Source excerpt:
# # # # # # #

Judge of the United States Court of Appeals for the Fourth Circuit
- In office June 5, 1913 – June 21, 1925
- Appointed by: Woodrow Wilson
- Preceded by: Nathan Goff Jr.
- Succeeded by: John J. Parker

Associate Justice of the South Carolina Supreme Court
- In office January 28, 1903 – June 7, 1913
- Preceded by: Young J. Pope
- Succeeded by: George W. Gage

Personal details
- Born: Charles Albert Woods July 31, 1852 Darlington, South Carolina
- Died: June 21, 1925 (aged 72) Florence, South Carolina
- Education: Wofford College (AB) read law

= Charles Albert Woods =

American judge (1852–1925)

Charles Albert Woods (July 31, 1852 – June 21, 1925) was an Associate Justice of the South Carolina Supreme Court and then a United States circuit judge of the United States Court of Appeals for the Fourth Circuit.

==Education and career==

Born in the neighborhood of Springfield in Darlington, South Carolina, to Samuel Alexander Woods and Martha Jane DuBose Woods on July 31, 1852, Woods received an Artium Baccalaureus degree from Wofford College in 1872 and read law at the firm of Warley & Dargan to enter the bar in September 1873. He was in private practice from 1873 to 1903. On January 28, 1903, while serving as the President of the South Carolina Bar Association, he was elected a justice of the South Carolina Supreme Court by the South Carolina General Assembly by a vote of 87–67, defeating Robert Aldrich, starting a term that would last from 1903 to 1913.

# # # # # # #

Directive:
Answer the following from the biography of Charles Albert Woods:
(a) Whom did Woods succeed on the United States Court of Appeals for the Fourth Circuit?
(b) From which college did Woods receive his Artium Baccalaureus degree, and in what year?
(c) By what vote did the South Carolina General Assembly elect Woods to the state Supreme Court?

# # # # # # #

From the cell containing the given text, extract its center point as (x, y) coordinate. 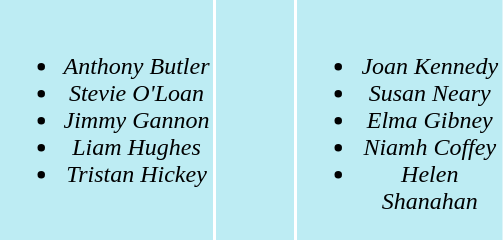
Joan KennedySusan NearyElma GibneyNiamh CoffeyHelen Shanahan (400, 120)
Anthony ButlerStevie O'LoanJimmy GannonLiam HughesTristan Hickey (106, 120)
Identify which cell holds the provided text, then report its [X, Y] central coordinate. 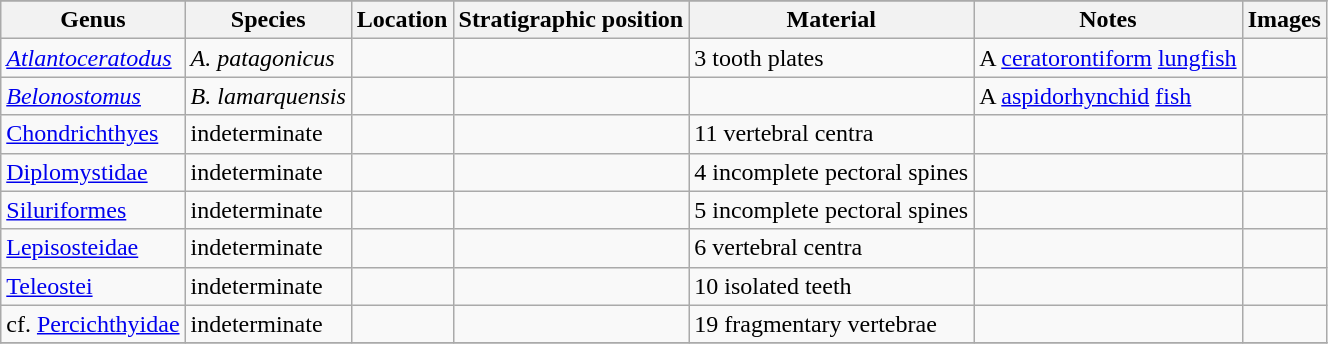
Atlantoceratodus [93, 58]
A ceratorontiform lungfish [1108, 58]
Siluriformes [93, 210]
cf. Percichthyidae [93, 324]
Notes [1108, 20]
A. patagonicus [268, 58]
Diplomystidae [93, 172]
19 fragmentary vertebrae [832, 324]
A aspidorhynchid fish [1108, 96]
Material [832, 20]
Chondrichthyes [93, 134]
Genus [93, 20]
Images [1284, 20]
6 vertebral centra [832, 248]
10 isolated teeth [832, 286]
5 incomplete pectoral spines [832, 210]
Lepisosteidae [93, 248]
Location [402, 20]
Species [268, 20]
11 vertebral centra [832, 134]
B. lamarquensis [268, 96]
3 tooth plates [832, 58]
Teleostei [93, 286]
4 incomplete pectoral spines [832, 172]
Stratigraphic position [571, 20]
Belonostomus [93, 96]
Scan for the cell matching the given text and deliver its (x, y) coordinate at center. 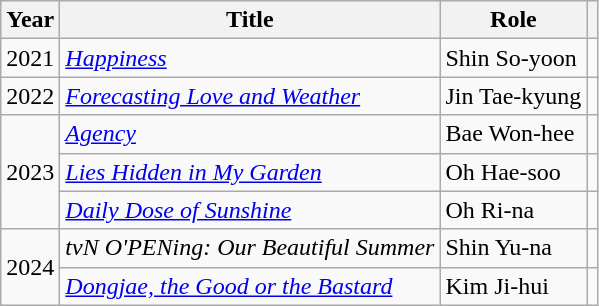
Kim Ji-hui (514, 286)
Dongjae, the Good or the Bastard (250, 286)
2024 (30, 267)
Role (514, 20)
Jin Tae-kyung (514, 96)
2021 (30, 58)
Title (250, 20)
Shin Yu-na (514, 248)
Bae Won-hee (514, 134)
Daily Dose of Sunshine (250, 210)
Year (30, 20)
Forecasting Love and Weather (250, 96)
Happiness (250, 58)
2022 (30, 96)
Oh Ri-na (514, 210)
Oh Hae-soo (514, 172)
2023 (30, 172)
Shin So-yoon (514, 58)
tvN O'PENing: Our Beautiful Summer (250, 248)
Lies Hidden in My Garden (250, 172)
Agency (250, 134)
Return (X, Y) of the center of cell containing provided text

# # # # # # #

Output below:
(a) Nathan Goff Jr.
(b) Wofford College, in 1872.
(c) 87–67.